In its waning days, the Bush Administration’s Environmental Protection Agency wants us to think that it is a serious crime-fighting organization. The agency’s enforcement division recently announced plans to “enlist the public in tracking down fugitives accused of violating environmental laws and evading arrest.” The innovation is a web page called EPA Fugitives, an online version of the wanted posters traditionally displayed in post offices.
There’s nothing wrong with such an initiative, but the two dozen culprits featured on the site are all decidedly small fish. Some are charged with serious offenses such as the dumping of hazardous wastes, while others are accused of less than monumental crimes such as illegally importing automobiles that don’t meet emissions standards or “aiding and abetting false entries into an Oil Record Book” of a ship.
Where is the agency’s zeal for highlighting the environmental crimes of large corporations? It’s been greatly diminished amid a general downplaying of enforcement activity. Last year the Environmental Integrity Project put out a report showing a sharp decline in enforcement efforts during the Bush Administration. “The bad news here is that it now costs less to pollute,” EIP Director Eric Schaeffer said at the time.

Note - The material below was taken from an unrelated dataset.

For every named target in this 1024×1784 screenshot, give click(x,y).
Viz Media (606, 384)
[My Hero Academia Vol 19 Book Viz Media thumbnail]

This is not to say that the EPA has let large corporations entirely off the hook. In fact, just this week the agency announced a settlement with Exxon Mobil under which the oil giant will pay $6.1 million in civil penalties for violating the terms of a 2005 consent decree concerning air pollution caused by the company’s refineries in Texas, California and Louisiana.
It apparently takes truly brazen actions such as those of Exxon to trigger real action by the EPA against a big company (though a $6 million fine is not much of a hardship for a company currently earning about $5 billion a month). If you look at the archive of the agency’s press releases on enforcement actions, the offending parties are most often small firms and individuals.
Perhaps the Obama Administration’s EPA should consider a new web page of its own: a rogue’s gallery of the large corporations that are doing the most to pollute the environment and exacerbate the climate crisis.